Since I am still at the IIT Madras Taramani Guest House with reasonably fast internet, I will now upload a few videos from the dancing at the Orchid Co-op. After the professional dancers finished their 20 minute presentation, the host invited the audience. The Home Science students I had met earlier in the day pushed one of their classmates to sing. She has an angelic voice. Then they all started dancing. They looked really happy. I will have to see what I can do later to add the video. The file is too big, and was captured sideways.

Happy Home Ec College Students Dancing at the Orchid Park
Everyone is always taking photos and selfies and videos of everything in Asia. The happy young women continued their dance, and toward the end of this clip, two Western women are joyfully welcomed into the circle.

While we are back in the orchid park, and on the subject dancing ladies, I will post the picture of the beautiful Dancing Lady orchid.

**Entries provided**.

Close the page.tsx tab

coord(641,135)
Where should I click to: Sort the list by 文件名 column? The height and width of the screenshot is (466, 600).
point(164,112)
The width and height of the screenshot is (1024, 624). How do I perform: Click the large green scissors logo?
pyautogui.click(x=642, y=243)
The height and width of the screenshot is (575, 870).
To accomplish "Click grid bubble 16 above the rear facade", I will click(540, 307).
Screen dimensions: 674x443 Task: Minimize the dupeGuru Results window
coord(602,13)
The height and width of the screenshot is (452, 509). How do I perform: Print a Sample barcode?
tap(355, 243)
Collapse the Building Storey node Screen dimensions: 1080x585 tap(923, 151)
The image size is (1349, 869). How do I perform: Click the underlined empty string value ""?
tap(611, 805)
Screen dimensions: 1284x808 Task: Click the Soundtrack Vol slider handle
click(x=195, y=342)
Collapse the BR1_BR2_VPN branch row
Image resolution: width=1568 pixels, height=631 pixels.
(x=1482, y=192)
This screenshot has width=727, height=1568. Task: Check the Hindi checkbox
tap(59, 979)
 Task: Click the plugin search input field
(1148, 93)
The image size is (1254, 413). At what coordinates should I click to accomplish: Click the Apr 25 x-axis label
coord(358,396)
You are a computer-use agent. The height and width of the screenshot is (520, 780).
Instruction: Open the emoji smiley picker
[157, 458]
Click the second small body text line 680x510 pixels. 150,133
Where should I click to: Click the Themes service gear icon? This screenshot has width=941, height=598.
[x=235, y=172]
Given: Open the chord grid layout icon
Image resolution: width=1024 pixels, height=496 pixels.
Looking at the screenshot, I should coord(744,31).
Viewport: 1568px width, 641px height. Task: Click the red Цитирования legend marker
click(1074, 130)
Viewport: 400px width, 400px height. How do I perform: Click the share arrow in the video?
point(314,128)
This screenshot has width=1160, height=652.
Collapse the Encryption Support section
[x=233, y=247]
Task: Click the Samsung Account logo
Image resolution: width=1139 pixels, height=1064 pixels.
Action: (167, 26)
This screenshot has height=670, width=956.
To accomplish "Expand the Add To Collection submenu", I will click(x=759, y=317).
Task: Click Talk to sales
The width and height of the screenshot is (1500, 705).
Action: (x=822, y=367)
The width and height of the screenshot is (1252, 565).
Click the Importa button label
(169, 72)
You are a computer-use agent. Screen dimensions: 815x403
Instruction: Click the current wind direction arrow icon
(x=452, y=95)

**What the task requires**.
Write out the part of the orchid park post between "Happy Home Ec" and "Dancing Lady orchid.", inclusive. None of the data above is needed.

**Exercise answer**.
Happy Home Ec College Students Dancing at the Orchid Park
Everyone is always taking photos and selfies and videos of everything in Asia. The happy young women continued their dance, and toward the end of this clip, two Western women are joyfully welcomed into the circle.

While we are back in the orchid park, and on the subject dancing ladies, I will post the picture of the beautiful Dancing Lady orchid.